With the opening 10 minutes concerning itself with Juan, a Spanish boy and his nightmares of a supernatural being who enters his room each night called Hollow Face, I was a little confused as to whether I had put the right disc in the machine. Having checked twice, I decided to Google the film to see if somewhere I had been misled.
Nope, ok it’s definitely the movie starring Clive Owen but, ah , yes, I see, it’s a Spanish film directed by Juan Carlos Fresnadillo, of 28 Weeks Later fame. This now makes sense. But, hang on, why are we still in Spain? And what does this kid’s nightmare have to do with our main character?
Here we go, we’re now in London, and here’s Clive Owen sat on top of a building site having a pretty forced discussion with one of his workers.
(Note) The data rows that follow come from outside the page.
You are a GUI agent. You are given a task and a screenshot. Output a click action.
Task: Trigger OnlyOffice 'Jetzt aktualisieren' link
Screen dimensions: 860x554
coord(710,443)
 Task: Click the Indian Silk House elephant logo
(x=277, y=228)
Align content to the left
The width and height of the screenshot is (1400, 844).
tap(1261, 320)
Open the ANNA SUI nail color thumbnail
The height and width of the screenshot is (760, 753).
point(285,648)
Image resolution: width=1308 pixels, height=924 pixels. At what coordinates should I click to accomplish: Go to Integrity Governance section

This doesn’t sound like any discussion that has ever passed between two guys. Gosh darn this is bad dialogue, I hope that this is just one of those films that takes time to kick in.
Nope, half hour in and still very slow. Oh look , he’s got a family and it’s his daugher’s birthday. Now we are talking, this is where we start to see everything come together. Except, why does it seem there is no chemistry between these actors, and it looks like Clive has literally just met them for the first time in his life. And why does his daughter follow that cat for no reason? That couldn’t possibly be an unnecessary plot device that would never happen in real life, would it?
Enough with the running commentary, if you haven’t guessed by now, this wasn’t a hidden gem that surprised me with it’s original storyline, amazing acting and stunning directing.
Owen is an actor I usually like, although his technique isn’t always perfect, he has a great screen presence. Yes, there were moments here where he was pretty good, usually the parts he was angry, but overall he was lost in a sea of bad writing.
And yes, some of the scenes were well directed by Fresnadillo, using effective imagery, such as when Owen and his daughter, played by Purnell, see Hollow Face for the first time walking out of a dark closet.
Overall this was one of the dullest movie experiences I have had in a while. In fact, it is remarkable how it was a supernatural story, that actually had nothing to do with anything supernatural at all.
The story of Juan and how he connected to Clive Owen’s family did at least keep me interested until the end, but after 90 minutes of watching this, any ending would have been greated with thanks.
Filled with bad cliches, terrible plot devices and mediocre performances, this is defintely one I recommend you don’t let in the house.